Part IV is dedicated to remarkable phonological corpora in different languages around the world. Many theoretical issues of language description and analysis through corpora that are considered earlier in the book are tackled from another perspective. For each corpus, the authors introduce the historical background of the project, the theoretical bias, protocols and methodological features, essential goals and applications as well as their most recent analyses and strategies. Hence the IViE corpus refers to the study of prosodic variation in urban varieties of British English; PFC relies both on dialectological and sociolinguistic methods to describe authentic oral French around the world; NoTa-Oslo and TAUS were designed to evaluate spontaneous speech from Oslo speakers; the LeaP corpus was dedicated to the acquisition of prosody by L2 learners of English and German; DECTE is a diachronic corpus of Tyneside English combining NECTE and NECTE2; the LANCHART corpus (Danish) is focused on the study of real-time language change from a sociolinguistic point of view; the Goeman-Taeldeman-Van Reenen Database and Soundbites cover traditional dialects of Dutch; Valibel is a sociolinguistic corpus of Belgian French with an emphasis on attitudes to language; The ANDOSL Map Task Corpus combines scripted and non-scripted material to study the interaction between intonation and speech in Australian English; TAICORP is a phonological corpus of spontaneous speech dedicated to the study of L1 acquisition of Southern Min Chinese. This mosaic of corpora and databases highlights the great diversity of phonological corpora. It also convinces us that they have become multi-purpose corpora, enlarging the scope of linguistic study. The contributors show beyond doubt that multidisciplinary openness may efficiently contribute to phonological and linguistic knowledge.

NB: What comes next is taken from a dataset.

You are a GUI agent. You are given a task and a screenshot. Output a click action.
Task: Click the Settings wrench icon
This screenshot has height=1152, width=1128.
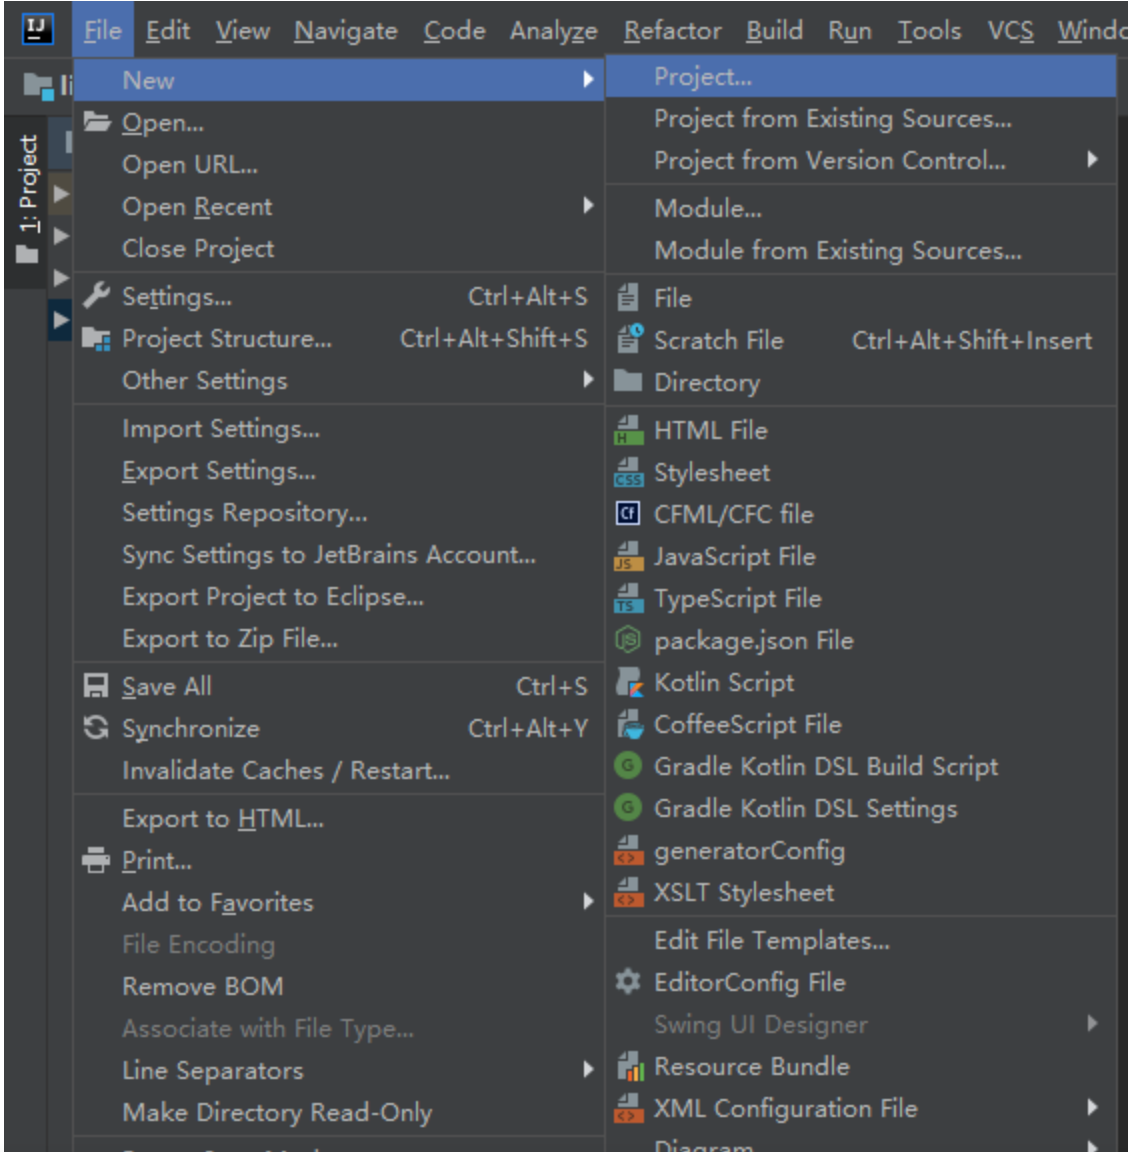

As the chapters are written and illustrated by authors who have a deep and recognised experience in the handling of corpora that have proved their worth, the book brings lively analyses of key issues in corpus phonology together with sensible proposals. The present reviewer believes that this Handbook fulfils its aims as a high-level reference work in corpus phonology and as a comprehensive practical guide for a better handling of linguistic corpora in their international and scientific diversity. It will be of interest to any well-informed researcher or advanced student already committed to working with corpora or interested in phonology and phonetics, in language variation and change, dialectology, sociolinguistics and language acquisition across languages.